Best of both worlds for Gerard Araw, Wall Street banker and suburban family man

‘A quiet life, that’s how we want it.’

By Cristina DC Pastor

Gerard Araw, the relationship manager for Commerzbank, probably speaks for many immigrant professionals who are trying to strike a balance between the traditions they grew up with and the alluring cosmopolitan lifestyle of New York. Gerard, 41, works in Lower Manhattan and goes home to his family in Springfield, New Jersey. He believes in raising a family in a quiet suburban town under the care of one parent – in this case his wife Denise who is a stay-at-home mom to their two daughters Zoe, 9 and Kin, 5.

“Mine is a very simple life, but very family-oriented,” he told The FilAm in an interview at a vacant coffee shop outside his 2 World Financial Center office. “That’s how we want it.”

Gerard, a banker in Manila, came to the New York in 1999 after he and his FilAm girlfriend – that’s Denise! — got married. Commerzbank, who was in need of a temp at the time, was his first employer. It’s been 13 years since. The bank decided to keep him beyond his two-month tenure as a temp. He rose through a variety of duties and titles and is now the relationship manager, whose marching order is to connect the bank with its customers.

From his valley home in Springfield, he does the bridge-and-tunnel commute to Lower Manhattan. A winding but pleasant walk through the diggings-filled streets brings him to his office before 9 a.m. Everything works in reverse after 5 p.m. By the time he gets home, there’s a warm meal waiting for him and just enough time to bond with his daughters before they go to bed. He rues that “there is never enough time,” but makes the most of whatever time he can manage with his family.

“New York would be a good time and place to start out if it’s just me and my wife. But we’re thinking about growing a family. I don’t think the city is a place to grow a family,” he said.

In the following interview, Gerard shares insights into his double life as a Wall Street banker and as the living, breathing specimen of Nicolas Cage’s “The Family Man.”

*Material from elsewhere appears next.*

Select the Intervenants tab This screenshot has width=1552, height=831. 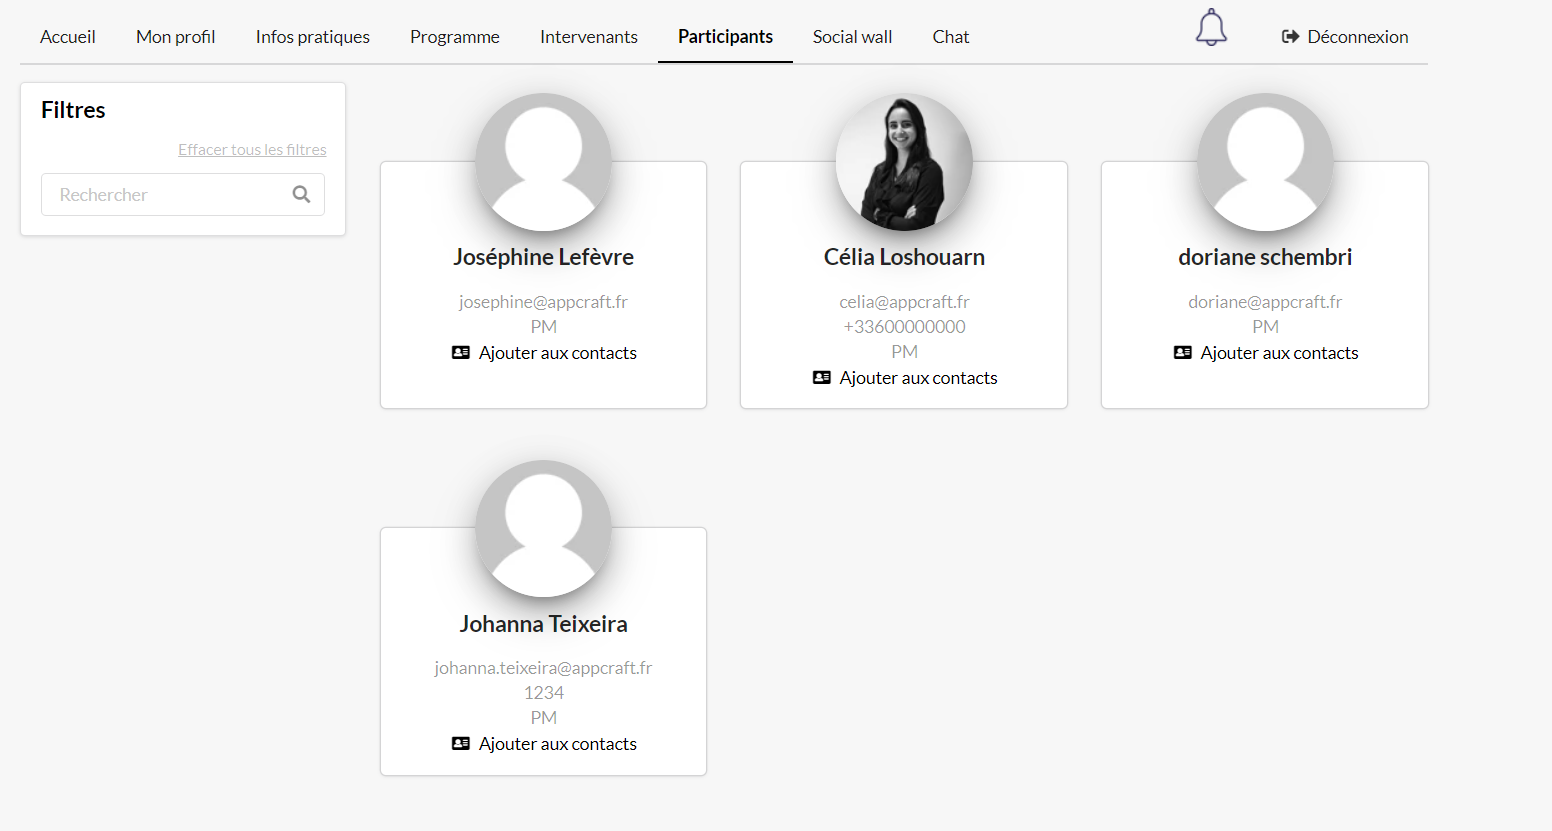coord(588,37)
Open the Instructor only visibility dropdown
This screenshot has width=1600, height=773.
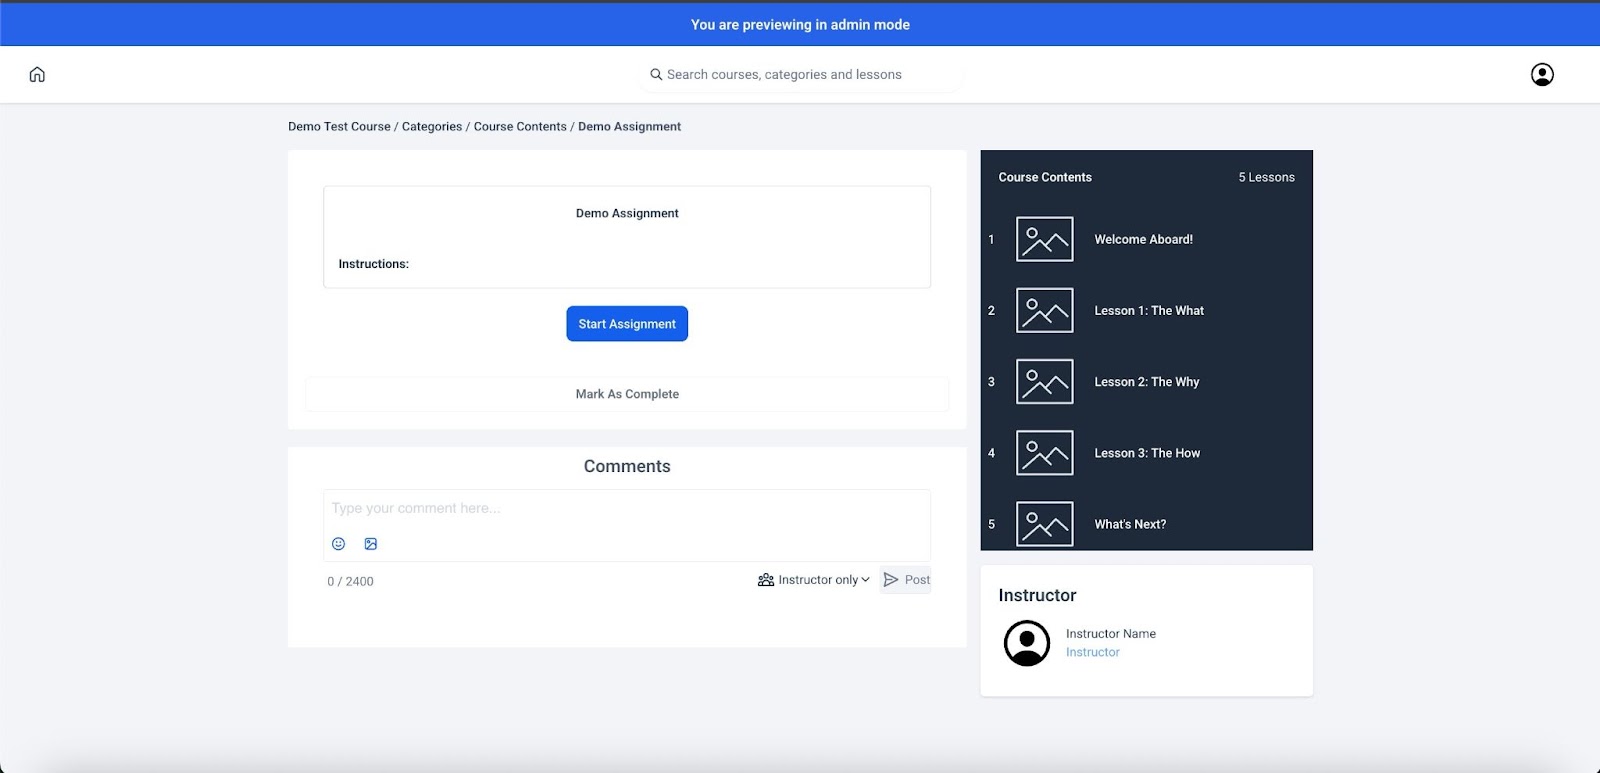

TF: Relationship manager sounds like a cozy title? What exactly do you do?
GA: I’m the first point of contact with clients to the products of the bank. Basically I communicate with customers what we have in terms of commercial and investment banking products.

TF: Did you have a banking background?
GA: My orientation was in investment banking in Insular Investment and Trust Corp. in the Philippines. I was there for six years. I graduated from De La Salle University with a major in Behavioral Sciences and Management of Financial Institutions.

TF: Why did you come to New York?
GA: On my fifth year at Insular, there was the 1997 Asian financial crisis. There was significant slowdown in the market. At that time I was also planning to get married, and it was fortunate that my wife was born here. My wife is pure Filipino but she was born in Jersey. We decided to come over for adventure.

TF: The industry is still slow right now. How does that affect you and your bank?
GA: We’re the second largest bank in Germany. The whole banking industry is shrinking. It’s very difficult to look for any career growth. If the whole banking industry is affected in Europe, it will also have repercussions here in America and Asia. Every player will be affected. Closing down offices, shrinking businesses, cutting costs, yes these are all possible.

TF: As a member of the FilAm business community, do you think of ways to connect American or foreign investors to the Philippines?
GA: All the time. I actually had more than a handful of conversations with people in Frankfurt, with the heads of Commerzbank here in New York and in Asia. I explained to them the idea of bringing Commerzbank in the Philippines. I tell them it’s the only bank that’s not there. BNP Paribas is there, Citibank, JPMorgan, Standard Chartered. I don’t think it’s a crowded market. There will always be an interest in providing access to the European market, and we’re one of the biggest players in Europe.

TF: Your father, Bienvenido Araw, is one of the leaders promoting mining in the Philippines.
GA: My father is with Benguet Mining Corp. as senior vice president. Commerzbank is not in mining, but there might be some interest especially for precious metals (like gold, silver, platinum).

TF: What’s family life like?
GA: We live in Springfield, my kids go to public school. They’re into dolls like Barbie and mostly into arts. Zoe is 9 and Kin is 5. Zoe has a Facebook with her cousins, with her mom and the aunts. Her mom logs her in and out. I don’t have a Facebook.

We live in a very family-oriented place, a small town with five schools, it’s a place where kids are just running around all day long, or walking and biking. It’s a predominantly Jewish community. My house is close to a temple and also walking distance from a Catholic church.

TF: The industry being what it is right now, are you worried?
GA: Yes, the industry is shrinking. In the very unfortunate situation that I could lose my job, I’d probably hang around for a few months, maybe set up a small restaurant. Probably a different kind of a sandwich place. Maybe in Springfield. Me and my wife we cook a lot.

TF: The possibility of going back home, has that crossed your mind?
GA: Yes, why not? I grew up in the Philippines and I worked there.